What the exercise asks:
Go over the data below line by line, and state how many lines contain the string "card". Give the number only.

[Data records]
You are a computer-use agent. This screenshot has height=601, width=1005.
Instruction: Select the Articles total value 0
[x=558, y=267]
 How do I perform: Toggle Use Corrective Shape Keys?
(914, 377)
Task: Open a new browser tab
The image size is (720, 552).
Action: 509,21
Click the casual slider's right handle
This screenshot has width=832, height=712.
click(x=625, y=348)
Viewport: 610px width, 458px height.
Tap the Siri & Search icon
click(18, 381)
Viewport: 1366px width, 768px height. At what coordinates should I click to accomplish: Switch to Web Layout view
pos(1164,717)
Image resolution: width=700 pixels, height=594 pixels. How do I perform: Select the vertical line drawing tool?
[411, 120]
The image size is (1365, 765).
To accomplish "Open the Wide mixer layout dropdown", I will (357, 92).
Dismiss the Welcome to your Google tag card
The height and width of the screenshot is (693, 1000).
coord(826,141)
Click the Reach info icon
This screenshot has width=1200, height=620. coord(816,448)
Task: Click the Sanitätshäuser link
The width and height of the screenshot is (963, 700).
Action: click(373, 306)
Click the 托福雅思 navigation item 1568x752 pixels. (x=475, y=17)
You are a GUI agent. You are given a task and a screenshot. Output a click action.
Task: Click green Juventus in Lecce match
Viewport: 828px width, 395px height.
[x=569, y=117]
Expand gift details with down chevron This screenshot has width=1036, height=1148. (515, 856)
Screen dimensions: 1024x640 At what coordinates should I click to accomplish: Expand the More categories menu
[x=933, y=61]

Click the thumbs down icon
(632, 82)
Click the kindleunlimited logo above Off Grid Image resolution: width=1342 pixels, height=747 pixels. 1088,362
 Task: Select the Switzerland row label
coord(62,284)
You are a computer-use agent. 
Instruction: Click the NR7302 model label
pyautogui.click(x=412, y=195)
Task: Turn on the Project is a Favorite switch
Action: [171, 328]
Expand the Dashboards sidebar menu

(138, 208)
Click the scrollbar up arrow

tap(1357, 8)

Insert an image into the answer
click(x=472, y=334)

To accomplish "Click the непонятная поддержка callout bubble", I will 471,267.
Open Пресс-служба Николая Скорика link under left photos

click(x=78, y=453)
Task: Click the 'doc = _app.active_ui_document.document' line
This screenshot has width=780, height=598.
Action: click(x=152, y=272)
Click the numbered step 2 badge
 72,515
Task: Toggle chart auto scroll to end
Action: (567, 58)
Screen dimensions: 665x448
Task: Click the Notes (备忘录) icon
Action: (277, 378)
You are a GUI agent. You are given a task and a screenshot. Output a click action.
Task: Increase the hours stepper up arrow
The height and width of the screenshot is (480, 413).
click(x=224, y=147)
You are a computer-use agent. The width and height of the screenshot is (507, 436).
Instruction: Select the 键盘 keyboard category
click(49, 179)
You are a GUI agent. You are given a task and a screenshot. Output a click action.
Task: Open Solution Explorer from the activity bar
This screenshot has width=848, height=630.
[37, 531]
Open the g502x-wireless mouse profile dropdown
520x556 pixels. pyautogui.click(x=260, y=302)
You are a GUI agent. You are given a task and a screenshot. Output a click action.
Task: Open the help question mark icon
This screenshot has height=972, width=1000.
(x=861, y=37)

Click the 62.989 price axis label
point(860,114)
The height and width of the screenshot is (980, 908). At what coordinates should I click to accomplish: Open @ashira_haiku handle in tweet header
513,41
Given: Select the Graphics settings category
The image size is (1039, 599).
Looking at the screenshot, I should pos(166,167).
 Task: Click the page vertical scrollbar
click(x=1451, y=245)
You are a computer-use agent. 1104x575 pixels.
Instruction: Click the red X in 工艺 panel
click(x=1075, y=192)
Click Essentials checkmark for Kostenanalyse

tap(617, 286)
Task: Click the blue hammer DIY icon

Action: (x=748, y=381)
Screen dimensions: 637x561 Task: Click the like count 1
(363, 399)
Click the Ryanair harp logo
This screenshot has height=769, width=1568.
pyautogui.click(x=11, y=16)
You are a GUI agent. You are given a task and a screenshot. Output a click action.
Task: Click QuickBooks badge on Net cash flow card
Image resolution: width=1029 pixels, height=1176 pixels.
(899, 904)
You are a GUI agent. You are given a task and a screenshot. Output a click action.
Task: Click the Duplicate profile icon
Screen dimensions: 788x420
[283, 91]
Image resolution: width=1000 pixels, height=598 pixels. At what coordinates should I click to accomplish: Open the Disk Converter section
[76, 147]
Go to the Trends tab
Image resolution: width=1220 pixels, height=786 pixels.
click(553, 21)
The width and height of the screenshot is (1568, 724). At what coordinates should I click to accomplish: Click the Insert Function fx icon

Exercise answer:
2